EXCERPT PROVIDED =>
• • • • •

Bill Liechty Co-Authors Best Paper in Biomedical Engineering Education Competition
Graduate student Bill Liechty co-authored a piece that won the Best Paper Award in the American Society of Engineering Education’s (ASEE) Biomedical Engineering Division (BMD).
The purpose of the competition was to recognize outstanding contributions to the field of biomedical engineering education. Decisions were based on the extent to which the paper advanced knowledge or creative practice in the field, the utility of information, and the clarity of the writing, originality, innovation, and documented results.
The winning submission was entitled, “Controlled Drug Delivery from Alginate Spheres in Design-Based Learning Course”. Steve Marek, a PhD graduate of ChemE and currently a biomedical engineering (BME) lecturer, and James Tunnell, a BME professor were the co-authors.
The paper discussed an experiment that the three conducted in a BME freshman undergraduate course, “which was designed to provide students with an introduction to the fundamentals of controlled drug delivery and teach them how they can use basic engineering principles to understand and solve real-world problems,” Liechty said.
Liechty’s role was to actually come up with and design an approachable and safe experiment that could be readily grasped by the undergraduates, while Marek and Tunnell implemented the experiment in the classroom. The freshman ended up forming alginate beads to simulate a controlled drug delivery device in the pharmaceutical industry.
“The three made a fine contribution to BME education,” said Nicholas Peppas, BME Department Chair and Liechty’s advisor. “Their work has become an integral part of James Tunnell’s BME 102L freshman design class which is now taught by Steve Marek.”
Liechty, Marek and Tunnell will attend the annual ASEE conference in San Antonio from June 10-13, where they will receive a plaque and check at the BMD awards banquet.

• • • • •

(Saved entries)
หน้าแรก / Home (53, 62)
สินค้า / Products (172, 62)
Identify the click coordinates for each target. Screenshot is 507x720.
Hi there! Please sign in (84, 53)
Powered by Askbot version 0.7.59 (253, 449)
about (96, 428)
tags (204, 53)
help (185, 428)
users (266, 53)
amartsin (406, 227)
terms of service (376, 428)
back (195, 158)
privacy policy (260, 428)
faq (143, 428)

• • • • •

USING THE INFORMATION =>
- 1) In the award article, what were the alginate beads that the freshmen formed meant to simulate? Answer in one to three sentences.
- 2) Restate the paragraph of the award article that begins "Liechty's role was" as a short bulleted list, keeping its main facts.

ANSWERS TO THE TASKS =>
- 1) The freshmen formed alginate beads to simulate a controlled drug delivery device in the pharmaceutical industry.

- 2)
- Liechty came up with and designed an approachable, safe experiment that undergraduates could readily grasp.
- Marek and Tunnell implemented the experiment in the classroom.
- The freshmen formed alginate beads to simulate a controlled drug delivery device in the pharmaceutical industry.